As is clear from its content, that provision does not constitute full harmonisation of the scope of the exceptions or limitations which it contains.

43

It is clear, first, from the use, in Article 5(3)(c), second case, and (d) of Directive 2001/29 of the wording ‘to the extent justified by the informatory purpose’ and ‘in accordance with fair practice, and to the extent required by the specific purpose’ respectively, that, in the transposition of that provision and its application under national law, the Member States enjoy significant discretion allowing them to strike a balance between the relevant interests. Second, Article 5(3)(d) of that directive sets out, in respect of cases of permissible quotation, merely an illustrative list of such cases, as is clear from the use of the words ‘for purposes such as criticism or review’.

44

The existence of that discretion is supported by the legislative drafts which preceded the adoption of Directive 2001/29. Thus, it is stated in the Explanatory Memorandum to the Proposal for a European Parliament and Council Directive on the harmonisation of certain aspects of copyright and related rights in the Information Society of 10 December 1997 (COM(97) 628 final), relating to the limitations which are now provided for, in essence, in Article 5(3)(c) and (d) of Directive 2001/29, that, in view of their more limited economic importance, those limitations are deliberately not dealt with in detail in the framework of the proposal, which only sets out minimum conditions for their application, and it is for the Member States to define the detailed conditions for their use, albeit within the limits set out by that provision.

______________________________

# Given task a
State how many lines of the records contain the string "label", treating uppercase and lowercase as different. Give only the number.
The text and the records are unrelated material.

______________________________

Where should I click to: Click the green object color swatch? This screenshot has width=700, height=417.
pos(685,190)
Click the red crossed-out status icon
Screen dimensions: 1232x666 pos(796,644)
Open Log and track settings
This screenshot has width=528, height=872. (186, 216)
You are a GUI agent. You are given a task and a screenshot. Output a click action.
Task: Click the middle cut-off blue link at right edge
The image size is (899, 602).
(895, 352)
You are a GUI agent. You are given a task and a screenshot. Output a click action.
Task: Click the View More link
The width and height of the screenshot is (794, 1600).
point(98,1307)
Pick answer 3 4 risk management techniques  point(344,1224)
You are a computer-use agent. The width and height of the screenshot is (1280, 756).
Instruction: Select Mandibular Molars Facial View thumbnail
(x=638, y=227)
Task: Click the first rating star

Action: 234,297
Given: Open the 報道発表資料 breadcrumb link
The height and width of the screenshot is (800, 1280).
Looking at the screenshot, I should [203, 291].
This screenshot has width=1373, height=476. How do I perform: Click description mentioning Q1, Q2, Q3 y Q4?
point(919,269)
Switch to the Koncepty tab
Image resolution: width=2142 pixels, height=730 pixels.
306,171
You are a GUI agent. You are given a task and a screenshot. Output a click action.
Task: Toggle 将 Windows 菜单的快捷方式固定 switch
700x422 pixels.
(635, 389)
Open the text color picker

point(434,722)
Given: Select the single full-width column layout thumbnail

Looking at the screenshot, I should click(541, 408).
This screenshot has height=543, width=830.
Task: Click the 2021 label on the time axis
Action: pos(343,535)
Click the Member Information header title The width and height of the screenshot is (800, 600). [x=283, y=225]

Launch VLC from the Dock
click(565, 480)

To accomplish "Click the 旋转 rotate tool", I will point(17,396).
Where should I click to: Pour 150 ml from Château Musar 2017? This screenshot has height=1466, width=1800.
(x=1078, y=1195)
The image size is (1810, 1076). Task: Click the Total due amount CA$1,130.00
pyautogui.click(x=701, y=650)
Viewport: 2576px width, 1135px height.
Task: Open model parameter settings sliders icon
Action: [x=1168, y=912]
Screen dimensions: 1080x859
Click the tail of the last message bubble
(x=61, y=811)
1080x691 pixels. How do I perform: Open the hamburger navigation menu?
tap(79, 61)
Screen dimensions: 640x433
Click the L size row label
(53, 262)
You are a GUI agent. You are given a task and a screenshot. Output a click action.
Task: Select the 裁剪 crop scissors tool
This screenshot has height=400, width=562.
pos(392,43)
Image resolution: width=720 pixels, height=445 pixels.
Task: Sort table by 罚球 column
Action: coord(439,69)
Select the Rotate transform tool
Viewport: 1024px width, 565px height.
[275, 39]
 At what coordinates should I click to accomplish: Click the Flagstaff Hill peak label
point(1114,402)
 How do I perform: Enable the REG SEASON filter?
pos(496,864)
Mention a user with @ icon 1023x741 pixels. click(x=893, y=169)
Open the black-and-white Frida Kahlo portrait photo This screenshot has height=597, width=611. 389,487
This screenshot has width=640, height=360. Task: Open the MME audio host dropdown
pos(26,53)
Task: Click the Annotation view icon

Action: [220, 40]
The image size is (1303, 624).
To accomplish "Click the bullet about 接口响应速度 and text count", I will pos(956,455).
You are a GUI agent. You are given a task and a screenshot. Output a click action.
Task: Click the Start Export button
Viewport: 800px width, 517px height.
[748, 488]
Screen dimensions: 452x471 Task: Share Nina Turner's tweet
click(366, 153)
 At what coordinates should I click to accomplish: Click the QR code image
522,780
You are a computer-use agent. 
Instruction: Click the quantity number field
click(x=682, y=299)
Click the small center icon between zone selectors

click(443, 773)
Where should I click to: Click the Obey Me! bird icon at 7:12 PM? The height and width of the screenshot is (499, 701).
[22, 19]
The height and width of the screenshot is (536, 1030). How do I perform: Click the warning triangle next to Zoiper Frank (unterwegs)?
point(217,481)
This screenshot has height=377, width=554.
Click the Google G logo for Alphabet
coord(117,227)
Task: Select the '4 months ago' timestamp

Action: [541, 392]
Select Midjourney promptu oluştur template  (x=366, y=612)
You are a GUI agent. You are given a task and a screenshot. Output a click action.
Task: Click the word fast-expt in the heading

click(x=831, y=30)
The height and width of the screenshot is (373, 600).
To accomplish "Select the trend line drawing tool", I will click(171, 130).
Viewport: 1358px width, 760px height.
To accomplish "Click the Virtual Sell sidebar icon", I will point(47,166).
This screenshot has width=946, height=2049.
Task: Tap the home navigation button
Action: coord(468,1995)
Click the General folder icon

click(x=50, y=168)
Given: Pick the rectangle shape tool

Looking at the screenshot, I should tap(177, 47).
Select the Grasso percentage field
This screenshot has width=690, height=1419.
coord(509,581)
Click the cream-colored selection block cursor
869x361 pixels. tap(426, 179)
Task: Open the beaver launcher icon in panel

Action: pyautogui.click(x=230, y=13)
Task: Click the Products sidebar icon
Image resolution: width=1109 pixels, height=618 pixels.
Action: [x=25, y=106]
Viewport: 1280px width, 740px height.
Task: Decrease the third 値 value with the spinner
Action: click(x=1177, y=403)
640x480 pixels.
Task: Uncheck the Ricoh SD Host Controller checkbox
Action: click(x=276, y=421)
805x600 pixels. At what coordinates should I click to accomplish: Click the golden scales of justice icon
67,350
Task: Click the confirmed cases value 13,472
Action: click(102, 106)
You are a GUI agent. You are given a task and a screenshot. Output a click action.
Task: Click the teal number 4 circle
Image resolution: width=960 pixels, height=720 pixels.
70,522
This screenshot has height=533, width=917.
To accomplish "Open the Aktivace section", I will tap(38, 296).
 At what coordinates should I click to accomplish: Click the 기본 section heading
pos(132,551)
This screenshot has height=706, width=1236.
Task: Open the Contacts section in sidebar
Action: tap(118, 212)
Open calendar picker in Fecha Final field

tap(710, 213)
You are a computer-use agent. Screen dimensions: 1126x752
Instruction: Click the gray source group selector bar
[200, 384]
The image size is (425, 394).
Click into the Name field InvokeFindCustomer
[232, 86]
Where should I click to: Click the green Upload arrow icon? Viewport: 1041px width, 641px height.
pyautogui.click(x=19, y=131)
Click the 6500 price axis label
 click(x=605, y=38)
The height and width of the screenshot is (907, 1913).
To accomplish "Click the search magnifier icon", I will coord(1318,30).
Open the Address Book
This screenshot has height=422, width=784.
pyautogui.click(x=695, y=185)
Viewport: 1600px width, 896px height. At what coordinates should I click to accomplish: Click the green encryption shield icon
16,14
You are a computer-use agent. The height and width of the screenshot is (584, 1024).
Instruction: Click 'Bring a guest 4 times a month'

______________________________

# Given task b
Answer yes or no for each statement according to the passage on Directive 2001/29, and quote the exact words of the passage that decide it: (i) the provision constitutes full harmonisation of the scope of its exceptions or limitations; (ii) Article 5(3)(d) gives only an illustrative list of cases of permissible quotation; (iii) the 1997 proposal dealt with the limitations in detail.

# Written answer a
4

# Written answer b
(i) No: "that provision does not constitute full harmonisation of the scope of the exceptions or limitations which it contains"
(ii) Yes: "merely an illustrative list of such cases"
(iii) No: "those limitations are deliberately not dealt with in detail in the framework of the proposal"